Historian discusses abortion in ancient world
John Riddle spent decades looking into how women terminated pregnancies, controlled fertility
It surprised historian John Riddle how common abortion and birth control were in the ancient world up to the Renaissance. He looked into that era to learn more about how women controlled their fertility.
“It was how widespread it was, and how historians around us have noted it but didn't make much of it,” Riddle said of what made him want to learn more.
Riddle published Contraception and Abortion from the Ancient World to the Renaissance in 1994. He still researches the issue though he retired as a professor at North Carolina State University.
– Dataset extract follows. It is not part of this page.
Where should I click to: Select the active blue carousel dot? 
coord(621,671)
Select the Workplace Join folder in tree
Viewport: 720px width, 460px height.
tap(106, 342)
Most of the birth control and abortion methods from the ancient world were passed down orally from one generation to the next. Riddle found some medical writings pertaining to it. The challenge of learning about the ancient world about any topic is that so much of the record was destroyed by barbarian conquest.
Riddle said that it wasn’t until the middle of the 19th century that the Catholic Church began changing its position on abortion. Previously, it had not said much on the topic at all. In 1869, Pope Pius said anyone who had or gave abortions would be excommunicated. Up to that point, the church held the position that ensoulment, or when the soul enters the body, didn’t start until the quickening, or the point of fetal movement.
The development of embryology and the study of pregnancy shifted some people’s stances on the topic as they learned more about human development. It was seen more as a continuous process instead of “formed” and “unformed” fetuses.
“People need to know if they’re Christians that the Christian faith did not have the views of the severity of abortion and abortion’s definition was not quoting conception,” Riddle said.
Currently, he is researching herbs and plants that served as abortifacients.
“It was normal and regular,” Riddle said. “That was part of women's culture.”